■ REQUIRED WORK: From the first line of the data down to the line bearing "FAQ (647, 1367)", output every line exactly and include no pictures.
⁂
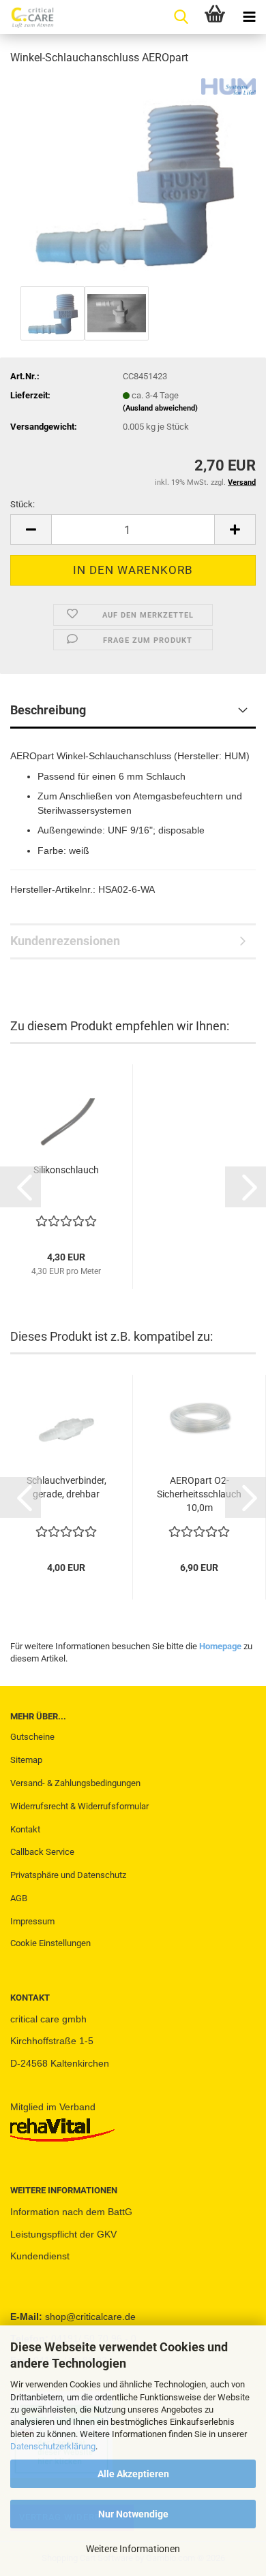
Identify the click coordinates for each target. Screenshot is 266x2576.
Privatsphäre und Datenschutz (68, 1875)
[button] (30, 529)
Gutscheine (32, 1737)
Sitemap (26, 1760)
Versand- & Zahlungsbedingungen (75, 1783)
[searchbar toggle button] (181, 17)
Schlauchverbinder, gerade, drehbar (66, 1487)
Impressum (32, 1921)
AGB (18, 1898)
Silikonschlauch (66, 1169)
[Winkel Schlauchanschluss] (133, 179)
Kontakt (25, 1829)
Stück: (22, 504)
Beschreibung (48, 710)
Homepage (220, 1646)
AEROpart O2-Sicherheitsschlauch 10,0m (199, 1494)
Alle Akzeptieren (133, 2473)
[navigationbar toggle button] (249, 17)
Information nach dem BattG (71, 2211)
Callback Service (42, 1852)
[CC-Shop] (27, 17)
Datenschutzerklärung (52, 2446)
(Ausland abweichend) (160, 408)
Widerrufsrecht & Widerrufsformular (79, 1806)
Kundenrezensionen (65, 941)
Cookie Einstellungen (50, 1943)
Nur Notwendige (133, 2514)
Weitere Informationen (133, 2548)
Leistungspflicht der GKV (63, 2234)
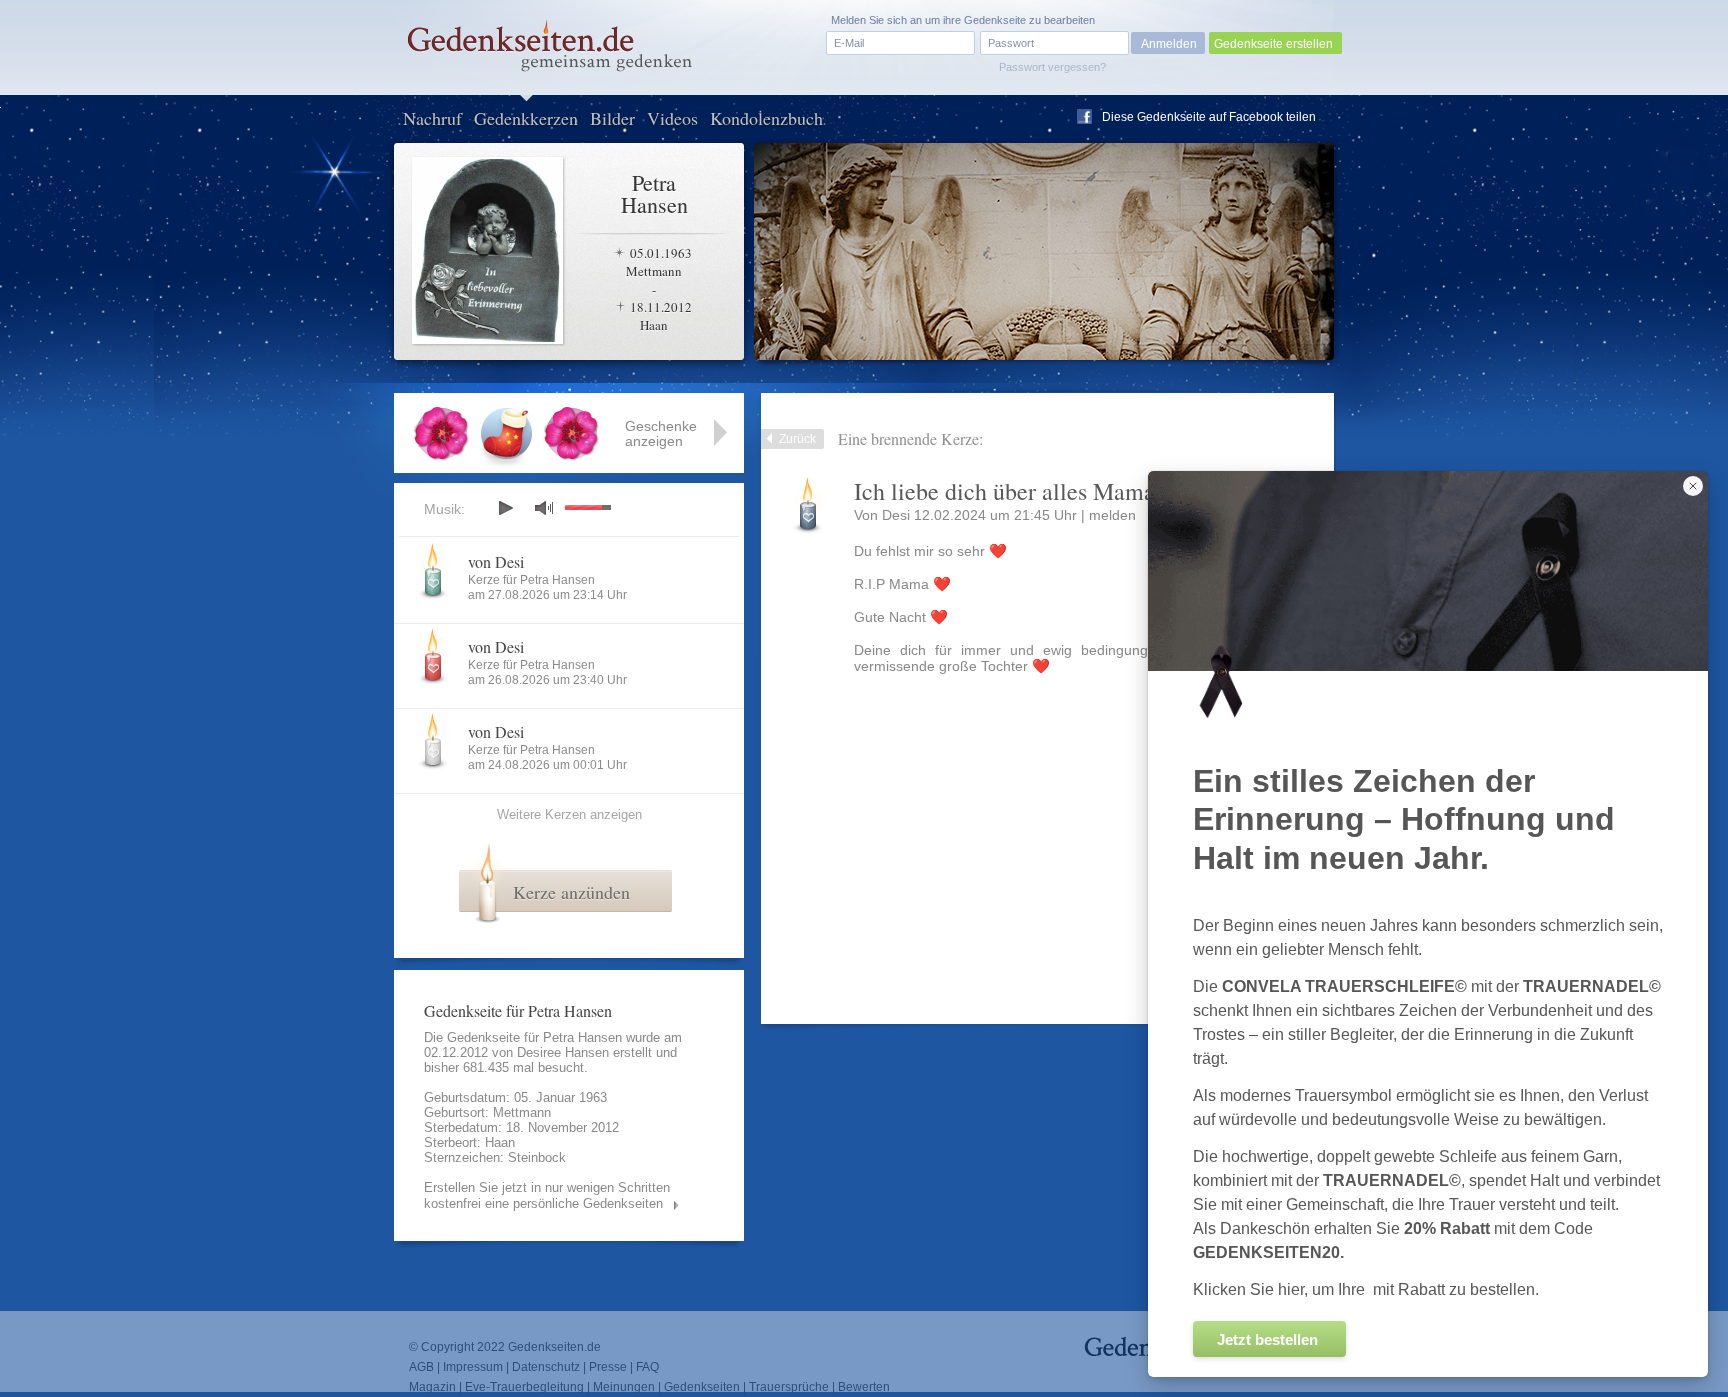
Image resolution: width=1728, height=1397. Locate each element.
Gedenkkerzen (526, 118)
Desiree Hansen (563, 1052)
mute (544, 507)
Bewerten (864, 1387)
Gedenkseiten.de (554, 1347)
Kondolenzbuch (766, 118)
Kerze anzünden (571, 892)
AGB (421, 1367)
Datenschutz (546, 1367)
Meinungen (624, 1387)
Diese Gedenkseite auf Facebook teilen (1209, 117)
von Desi (496, 561)
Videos (672, 118)
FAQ (647, 1367)
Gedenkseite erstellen (1273, 44)
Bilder (612, 118)
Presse (608, 1367)
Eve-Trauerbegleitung (524, 1387)
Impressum (473, 1367)
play (505, 508)
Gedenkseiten (702, 1387)
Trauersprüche (789, 1387)
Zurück (797, 439)
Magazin (432, 1387)
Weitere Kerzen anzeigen (569, 814)
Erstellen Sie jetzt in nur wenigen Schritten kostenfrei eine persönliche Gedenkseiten (547, 1195)
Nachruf (432, 118)
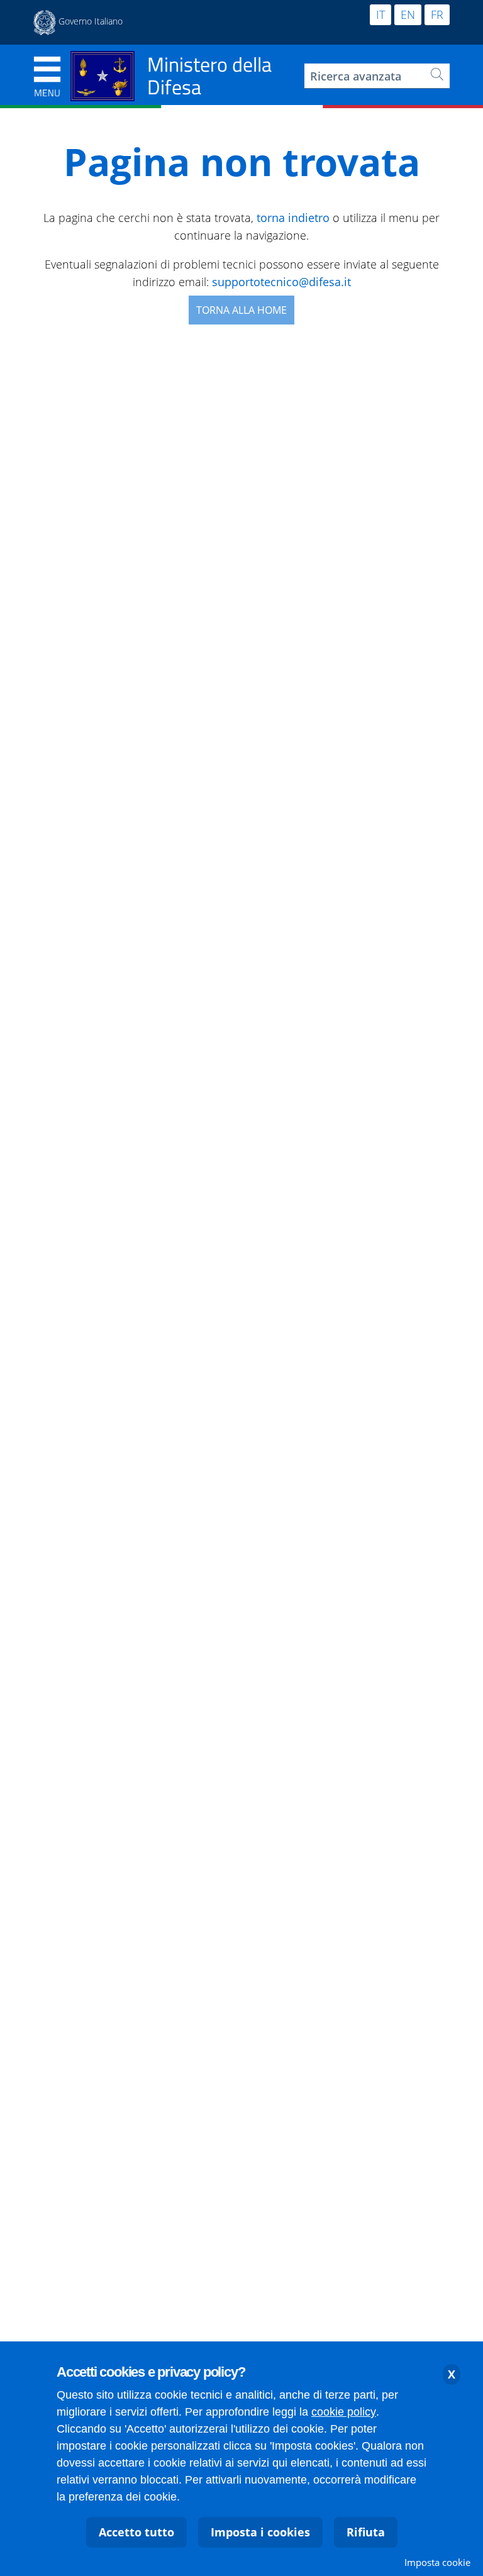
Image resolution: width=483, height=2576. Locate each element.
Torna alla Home (241, 310)
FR (437, 14)
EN (408, 14)
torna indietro (293, 217)
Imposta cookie (437, 2562)
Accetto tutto (136, 2532)
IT (380, 14)
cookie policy (343, 2412)
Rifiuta (366, 2532)
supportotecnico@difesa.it (281, 281)
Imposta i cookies (260, 2532)
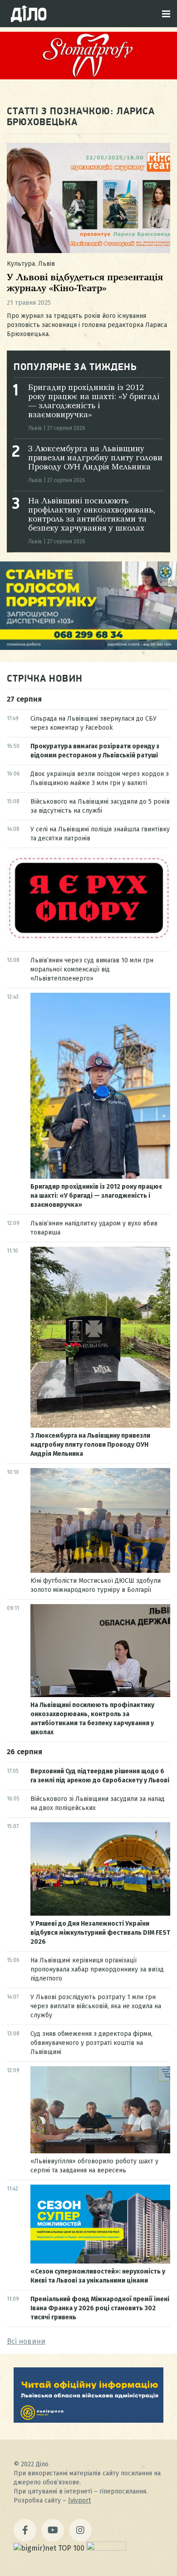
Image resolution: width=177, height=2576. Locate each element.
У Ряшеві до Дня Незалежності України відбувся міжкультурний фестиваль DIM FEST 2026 (100, 1933)
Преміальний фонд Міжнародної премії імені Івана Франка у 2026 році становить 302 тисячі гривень (99, 2308)
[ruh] (88, 938)
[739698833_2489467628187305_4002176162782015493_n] (88, 77)
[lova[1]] (88, 2420)
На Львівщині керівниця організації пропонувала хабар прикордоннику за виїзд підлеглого (97, 1969)
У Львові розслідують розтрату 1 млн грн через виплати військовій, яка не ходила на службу (95, 2006)
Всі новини (26, 2341)
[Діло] (28, 13)
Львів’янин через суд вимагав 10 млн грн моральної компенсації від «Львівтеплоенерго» (91, 969)
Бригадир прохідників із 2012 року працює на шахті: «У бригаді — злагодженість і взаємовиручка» (96, 1196)
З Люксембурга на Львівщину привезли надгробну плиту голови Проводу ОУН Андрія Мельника (95, 458)
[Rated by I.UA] (106, 2548)
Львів (46, 264)
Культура (21, 264)
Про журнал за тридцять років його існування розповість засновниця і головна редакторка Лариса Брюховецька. (87, 325)
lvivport (79, 2500)
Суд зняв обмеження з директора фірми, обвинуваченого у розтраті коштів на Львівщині (91, 2043)
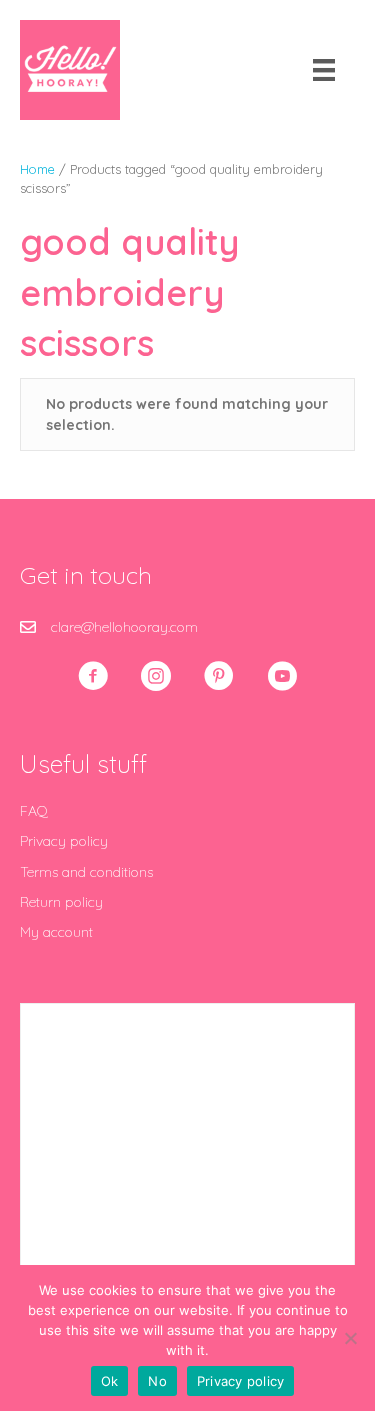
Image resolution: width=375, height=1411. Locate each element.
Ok (110, 1381)
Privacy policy (64, 841)
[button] (93, 676)
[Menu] (324, 70)
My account (56, 932)
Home (37, 169)
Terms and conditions (86, 872)
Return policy (61, 902)
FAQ (34, 811)
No (157, 1381)
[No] (350, 1338)
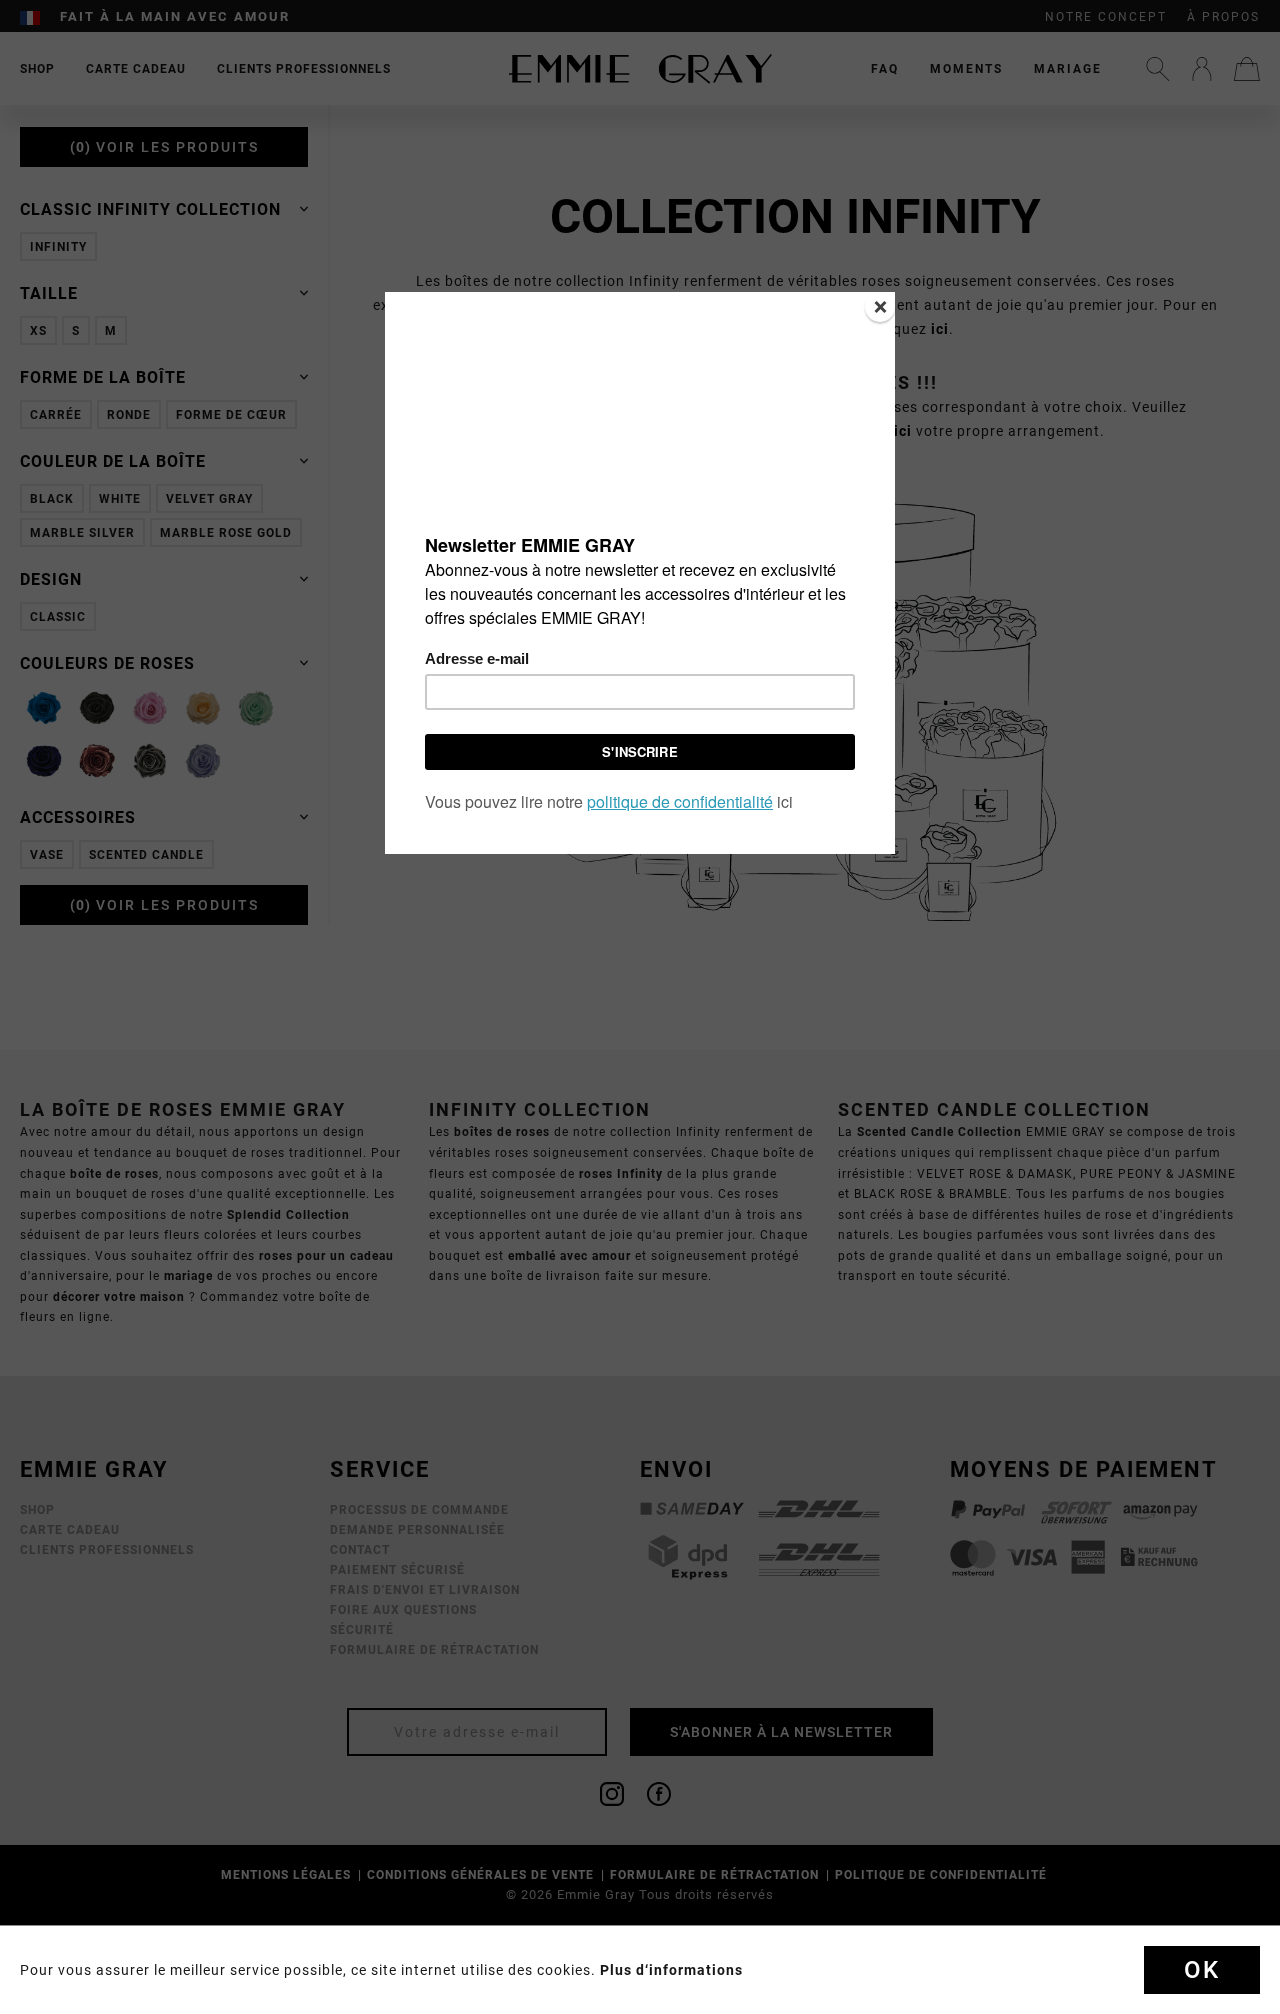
⁂
■ RESULT BELOW:
Identify the click coordinates for each target. Screenshot is 266x2576.
Privatsphäre und Datenschutz (68, 1875)
[button] (30, 529)
Gutscheine (32, 1737)
Sitemap (26, 1760)
Versand- & Zahlungsbedingungen (75, 1783)
[searchbar toggle button] (181, 17)
Schlauchverbinder, gerade, drehbar (66, 1487)
Impressum (32, 1921)
AGB (18, 1898)
Silikonschlauch (66, 1169)
[Winkel Schlauchanschluss] (133, 179)
Kontakt (25, 1829)
Stück: (22, 504)
Beschreibung (48, 710)
Homepage (220, 1646)
AEROpart O2-Sicherheitsschlauch 10,0m (199, 1494)
Alle Akzeptieren (133, 2473)
[navigationbar toggle button] (249, 17)
Information nach dem BattG (71, 2211)
Callback Service (42, 1852)
[CC-Shop] (27, 17)
Datenschutzerklärung (52, 2446)
(Ausland abweichend) (160, 408)
Widerrufsrecht & Widerrufsformular (79, 1806)
Kundenrezensionen (65, 941)
Cookie Einstellungen (50, 1943)
Nur Notwendige (133, 2514)
Weitere Informationen (133, 2548)
Leistungspflicht der GKV (63, 2234)
Image resolution: width=1728, height=1397. Locate each element.
Gedenkkerzen (526, 118)
Desiree Hansen (563, 1052)
mute (544, 507)
Bewerten (864, 1387)
Gedenkseiten.de (554, 1347)
Kondolenzbuch (766, 118)
Kerze anzünden (571, 892)
AGB (421, 1367)
Datenschutz (546, 1367)
Meinungen (624, 1387)
Diese Gedenkseite auf Facebook teilen (1209, 117)
von Desi (496, 561)
Videos (672, 118)
FAQ (647, 1367)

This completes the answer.